Chamado de "iatrogenia da palavra", o tema ainda é pouco conhecido e estudado, mas começa a ser debatido em congressos médicos, como o de geriatria que ocorreu no mês passado em Fortaleza. Iatrogenia significa qualquer complicação ao paciente decorrente do tratamento médico. Por exemplo, interações medicamentosas que podem causar efeitos graves.

Segundo Naira Lemos, assistente social e pesquisadora da disciplina de geriatria da Unifesp, nos últimos tempos o conceito de iatrogenia tem sido ampliado para diversas situações na relação entre a equipe médica e o paciente, inclusive em casos de danos emocionais ou psíquicos.

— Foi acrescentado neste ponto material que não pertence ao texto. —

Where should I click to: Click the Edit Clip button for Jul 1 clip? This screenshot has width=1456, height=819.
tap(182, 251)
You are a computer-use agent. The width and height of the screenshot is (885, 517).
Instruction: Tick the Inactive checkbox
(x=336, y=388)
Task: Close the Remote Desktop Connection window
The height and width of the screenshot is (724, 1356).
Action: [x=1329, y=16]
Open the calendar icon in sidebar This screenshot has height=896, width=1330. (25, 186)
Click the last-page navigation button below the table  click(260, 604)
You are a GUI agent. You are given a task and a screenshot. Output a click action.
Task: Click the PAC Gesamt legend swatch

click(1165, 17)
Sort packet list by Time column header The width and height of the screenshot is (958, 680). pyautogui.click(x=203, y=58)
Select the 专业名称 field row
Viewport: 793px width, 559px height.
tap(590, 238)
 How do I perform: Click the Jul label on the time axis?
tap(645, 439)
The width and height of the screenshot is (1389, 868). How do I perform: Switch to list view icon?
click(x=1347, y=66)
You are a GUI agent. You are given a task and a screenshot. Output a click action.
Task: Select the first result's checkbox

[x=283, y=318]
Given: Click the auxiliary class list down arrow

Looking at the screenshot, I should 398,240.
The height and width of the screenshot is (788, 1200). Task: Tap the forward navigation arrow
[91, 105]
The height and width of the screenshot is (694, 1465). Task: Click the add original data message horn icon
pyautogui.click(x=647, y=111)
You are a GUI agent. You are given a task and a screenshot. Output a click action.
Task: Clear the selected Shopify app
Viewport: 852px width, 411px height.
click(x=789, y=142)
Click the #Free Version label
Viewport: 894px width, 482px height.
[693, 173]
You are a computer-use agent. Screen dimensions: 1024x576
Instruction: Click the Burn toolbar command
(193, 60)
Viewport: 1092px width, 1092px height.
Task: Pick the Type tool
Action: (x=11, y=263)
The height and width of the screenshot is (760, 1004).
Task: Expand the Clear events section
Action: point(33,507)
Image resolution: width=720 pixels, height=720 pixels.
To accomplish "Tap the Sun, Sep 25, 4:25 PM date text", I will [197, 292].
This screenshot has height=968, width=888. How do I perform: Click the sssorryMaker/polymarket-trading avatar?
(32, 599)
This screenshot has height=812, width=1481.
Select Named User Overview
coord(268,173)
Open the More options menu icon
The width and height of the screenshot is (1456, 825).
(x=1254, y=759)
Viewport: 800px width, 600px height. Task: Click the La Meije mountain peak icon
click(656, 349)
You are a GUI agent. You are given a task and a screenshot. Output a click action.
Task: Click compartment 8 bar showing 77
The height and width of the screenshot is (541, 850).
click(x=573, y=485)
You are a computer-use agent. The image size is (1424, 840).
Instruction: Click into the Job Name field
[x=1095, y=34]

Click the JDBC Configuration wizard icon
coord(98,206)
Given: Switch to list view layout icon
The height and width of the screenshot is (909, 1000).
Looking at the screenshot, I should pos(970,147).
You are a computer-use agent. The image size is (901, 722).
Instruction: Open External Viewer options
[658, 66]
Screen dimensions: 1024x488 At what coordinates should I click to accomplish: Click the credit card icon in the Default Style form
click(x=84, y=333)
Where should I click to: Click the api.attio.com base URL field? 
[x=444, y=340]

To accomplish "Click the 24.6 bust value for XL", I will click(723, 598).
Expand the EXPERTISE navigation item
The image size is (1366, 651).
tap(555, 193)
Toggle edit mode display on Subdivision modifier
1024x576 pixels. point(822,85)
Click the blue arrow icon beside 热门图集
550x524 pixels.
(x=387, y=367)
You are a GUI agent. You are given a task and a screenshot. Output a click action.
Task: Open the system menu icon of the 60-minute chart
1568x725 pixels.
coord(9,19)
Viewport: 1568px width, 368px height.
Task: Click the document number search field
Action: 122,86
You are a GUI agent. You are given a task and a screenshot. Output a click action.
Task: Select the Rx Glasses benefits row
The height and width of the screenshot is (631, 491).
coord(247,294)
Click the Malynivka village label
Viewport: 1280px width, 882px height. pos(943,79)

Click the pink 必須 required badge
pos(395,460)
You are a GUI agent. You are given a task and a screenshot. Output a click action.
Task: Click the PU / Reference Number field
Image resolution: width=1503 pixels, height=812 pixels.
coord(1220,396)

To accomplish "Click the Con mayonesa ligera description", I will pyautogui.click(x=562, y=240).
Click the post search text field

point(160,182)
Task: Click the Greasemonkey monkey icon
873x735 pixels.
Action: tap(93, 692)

No congresso, Naira relatou um caso em que o médico gritou no meio do corredor de um hospital público que suspeitava que uma idosa sofria de maus tratos na família, sem prova nenhuma. A filha ficou indignada, chorou e ameaçou processar a instituição.

Ela mesma foi testemunha de uma fala médica "iatrogênica" há 12 anos. Sua afilhada, na época com 30 anos, recém-casada e com um bebê de colo, teve diagnóstico de um tumor cerebral e, durante uma consulta, o marido perguntou ao neurologista o que poderia esperar pela frente. "A morte", foi a resposta do médico.

"Saímos todos atordoados do consultório, chorando muito. Imagina se tivéssemos desistido? Doze anos se passaram e minha afilhada está ótima", conta Naira.

Para Luciana Holtz, presidente do Instituto Oncoguia (ONG dedicada a ajudar os pacientes com câncer), uma fala médica inadequada interfere na motivação e na adesão do paciente ao tratamento. "Pode levá-lo à depressão e tirar o fiozinho de esperança em um momento em que ele está lutando pela vida."

Segundo ela, é muito comum os pacientes de câncer se queixarem da forma como recebem o diagnóstico da doença. "Falta a muitos médicos um olhar para o ser humano que está na sua frente. Às vezes, basta pegar na mão e dizer: 'calma, eu sei que dá medo, mas você não está só.'"

A costureira Edilene, agora aposentada por invalidez por causa do câncer, diz que as palavras do médico tiveram um impacto negativo mas depois serviram para fortalecê-la na luta contra a doença. "Resolvi assumir as rédeas, buscar informações corretas e ajudar outras pessoas." Hoje ela coordena um grupo de apoio a pacientes com câncer em Campo Erê (SC).

ALZHEIMER

Para o geriatra Paulo Canineu, professor de gerontologia da PUC-SP, esses conflitos na comunicação entre médico e paciente ocorrem, em geral, por falta de educação do profissional de saúde. "É coisa que se aprende (ou não) lá atrás, com os pais."

Ele conta que o diagnóstico da doença de Alzheimer é um outro momento passível de atritos. "Hoje tem o mesmo peso que o câncer tinha anos atrás, quando não havia tratamentos curativos."

Segundo Canineu, se o paciente descobre cedo a doença e adere ao tratamento e a outras práticas (como atividades físicas, cognitivas e sociais), consegue se manter sob controle por mais tempo. "Mas para isso é preciso motivação do paciente e da família. Um diagnóstico na lata pode prejudicar essa adesão."

Mais do que isso. Uma fala inapropriada pode ser fatal. O médico Reinaldo Ayer lembra de um caso antigo de um infectologista que recebeu um paciente de 15 anos encaminhado por um colega.

Ele havia tido acesso ao histórico clínico do garoto, mas não sabia que a família desconhecia que o filho tinha HIV. O médico já começou a consulta mencionando o fato, na frente do adolescente, o que causou um desespero geral. No dia seguinte, o menino cometeu o suicídio.

"Palavras erradas ou ditas de forma inadequada podem resultar numa tragédia. Muitas vezes, não é o diagnóstico que tem importância, mas sim como essa relação de confiança entre o médico e o paciente está estabelecida."

Coordenador do centro de bioética do Cremesp (Conselho de Medicina Paulista), Ayer diz que problemas de comunicação podem resultar numa infração ética se ficar caracterizada imprudência ou negligência do médico. Ele pode ser processado e até perder o registro profissional.